Dealbreaker, waste of time, disappointing for an "official" CLI_

You can reference Parameter Store and Secret Manager entries in CF so you
don’t have to hardcore values.

------
raverbashing
"What’s the problem (with Elasticache)? It is expensive, and no one notices
for months."

So you just click on stuff without knowing how much it costs? Really?

> Secondly that cache.* prefix means this instance costs $0.216/hr instead of
> $0.126/hr, a 71.4% premium. Then you might think you need one for dev, qa,
> and prod

Ok and you pick a cache of the same size for dev/qa/prod? Again, really?

> But, not all data/records/events should go into Kinesis. It is not a general
> purpose enterprise event bus or queue.

Yes, there's SQS for that. But it seems another case of clicky-go-lucky. "Hey
it says queue here so we'll just use this right?!"
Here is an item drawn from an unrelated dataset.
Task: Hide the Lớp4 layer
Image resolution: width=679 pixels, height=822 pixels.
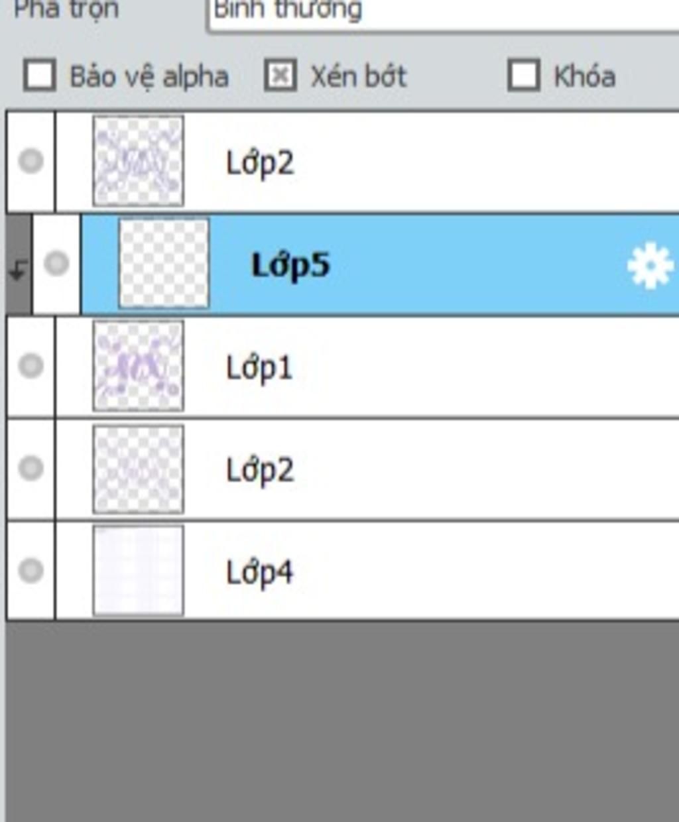Action: coord(31,571)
> Lambdas are great for the following tasks:

Yes, agreed. I would generalize it as: it is good for specific small tasks,
especially when plugging into the rest of the AWS infrastructure (reacting
to/from SQS, S3 events, etc)

> Lambda is horrible for: > A replacement for REST API endpoints.

 _Sigh_

General advice: if something feels weirdly hard, then you're probably doing it
wrong.

------
acdha
> the new YAML CF is better than the old JSON CF, but it’s still tough to read
> long complex stacks.

These days I would recommend using CDK if you can’t switch to Terraform but I
would never under any circumstances recommend YAML since the odds approach
certainty that the magic in the parser will cause a problem. Beyond the usual
confusion around typing I’ve seen things like significant whitespace breaking
functionality[1] and the shorthand types in a few cases make diffs messier. If
you find an example in YAML, it takes a second to run it through cfn—flip and
you’ll never have to deal with any of that.

For anyone using CF seriously, I highly recommend the cfn-python-lint tool and
associated editor support. It will catch many of these cases before you burn a
lengthy update cycle.

1\. Fun fact: AWS’ own security alert CF stack fails the Security Hub CIS
scanner because it adds extra white space the metric filters.

------
cddotdotslash
> With the Lambda server-less paradigm, you end up with 1 lambda function per
> route.

Only if you use a framework that splits it up that way (which I agree is
horrible). But nothing about Lambda _requires_ this architecture. In fact, API
Gateway has a proxy mode that allows you to serve all requests from a single
Lambda.

------
philwelch
To my surprise this is mostly solid advice despite the clickbaity title.

I've never used Cognito or ElasticCache, but for the other three
(CloudFormation, Kinesis, and Lambda), I would agree with what he's actually
saying, which is to use these services judiciously.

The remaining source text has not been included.